This is exactly what I was looking for when playing through Pokemon X/Y! My
current method of searching on google to grab the bulbapedia article then
scrolling through to find type information (which isn't always there for brand
new pokemon) was far too slow. I'll probably keep this running on my iPhone
simulator when I play X/Y.

Personally I would have preferred this in website form, but that's only
because I'm always in front of a laptop.

Things that would improve the app:

1\. A status bar on the main listing. I like having the status bar there if
possible to see battery and time and such, but more importantly it would allow
the tap to scroll to the top shortcut.

2\. Slight bug on the detail-page: you can select a type (e.g. 'bug') but it
doesn't go anywhere.

3\. Color labels on the types, like most pokemon websites have.
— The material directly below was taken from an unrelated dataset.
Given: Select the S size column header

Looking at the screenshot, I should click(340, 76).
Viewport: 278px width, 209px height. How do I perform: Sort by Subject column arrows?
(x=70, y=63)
Right now I
find it a little hard to scan the type listings because it's all text.

4\. Maybe make the details page title the name of the pokemon? I think that
would make it alot more obvious what I'm looking at (not a concern when you're
coming from the search page, but when you've left the app on the details page
it's a bit disorienting).

5\. This is a much bigger feature request, but seeing type weaknesses would be
great, too. When deciding whether or not to use or catch a pokemon it's useful
to see strengths/weaknesses.

I'm almost done with X, so I'm not sure if I'll use this much (have been
thinking about doing a Nuzlocke run); if I end up using it I'll submit some
pull requests. Thanks for making it open source!

Edit: Critical bug

a. If you click the search bar, then tap on the table view before the search
bar animation completes, the search bar disappears:
[https://s3.amazonaws.com/uploads.hipchat.com/1658/151914/gkv...](https://s3.amazonaws.com/uploads.hipchat.com/1658/151914/gkvXZyMr297PEPQ/iOS+Simulator+Screen+shot+Oct+26%2C+2013%2C+5.09.05+PM.png)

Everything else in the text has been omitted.